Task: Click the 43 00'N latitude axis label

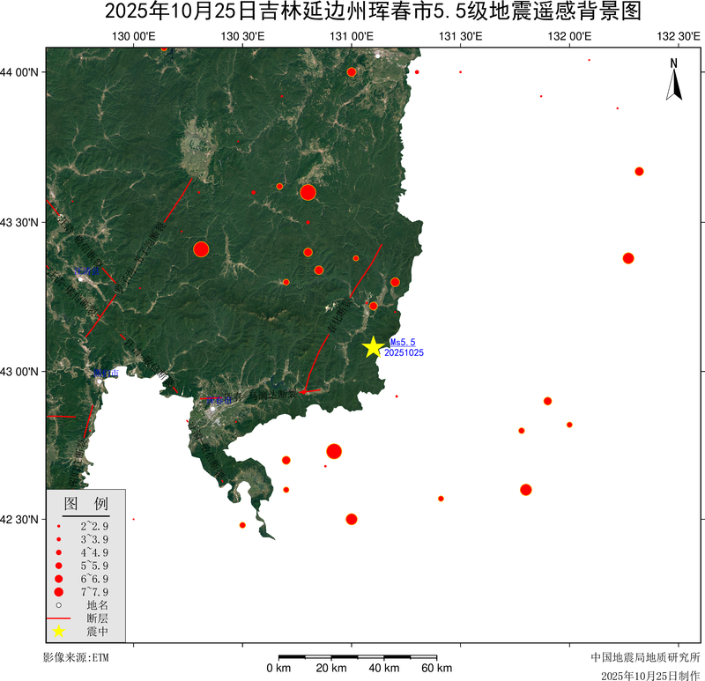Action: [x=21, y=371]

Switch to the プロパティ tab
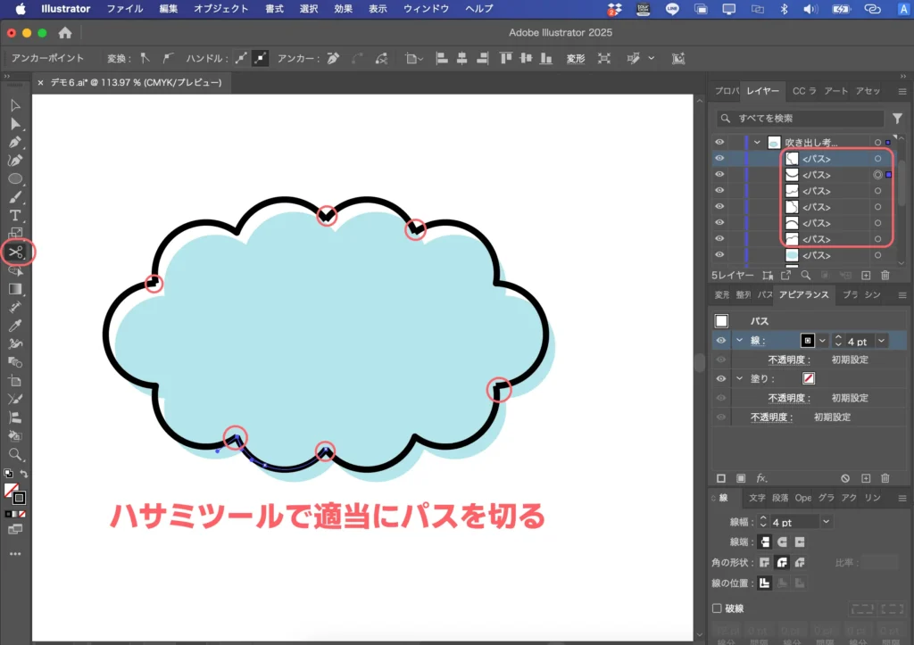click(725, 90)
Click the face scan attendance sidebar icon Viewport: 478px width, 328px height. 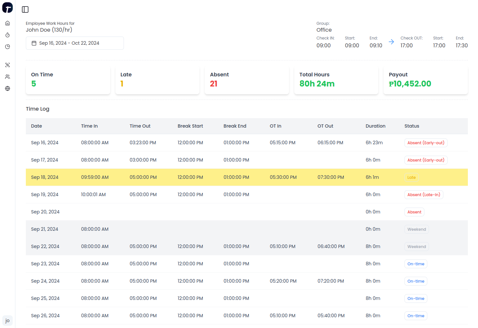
* * *
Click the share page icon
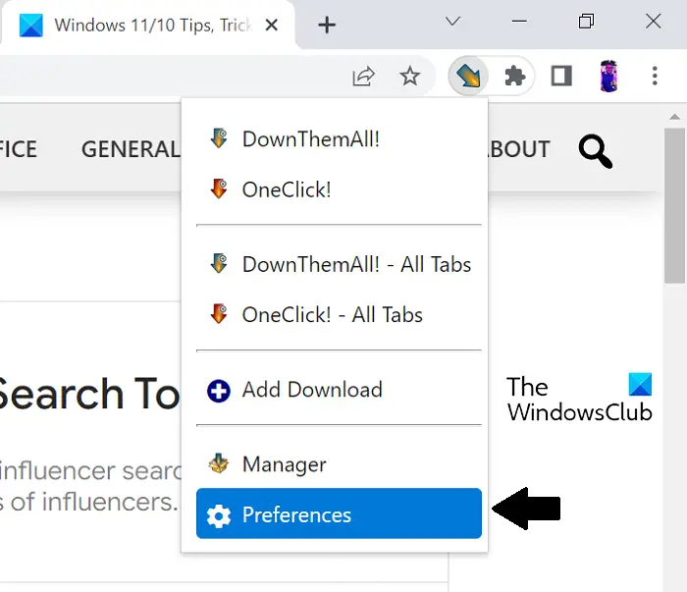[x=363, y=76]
--
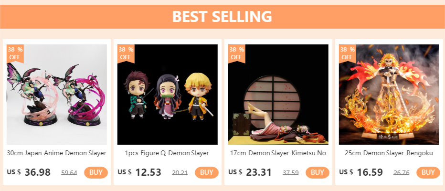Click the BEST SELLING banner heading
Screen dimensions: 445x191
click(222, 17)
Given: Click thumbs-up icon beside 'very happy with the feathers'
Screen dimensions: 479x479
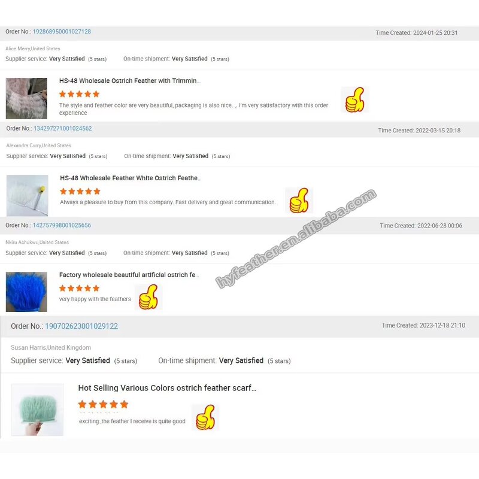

### Brief:
Output exactly the stretch of the listing that begins at the line containing "Task: Click the 43 00'N latitude axis label" and ends at the line containing "Click the face", both kept. Omit pictures and everything else.

### Result of the exercise:
Task: Click the 43 00'N latitude axis label

Action: [x=21, y=371]

Switch to the プロパティ tab
click(725, 90)
Click the face scan attendance sidebar icon Viewport: 478px width, 328px height. 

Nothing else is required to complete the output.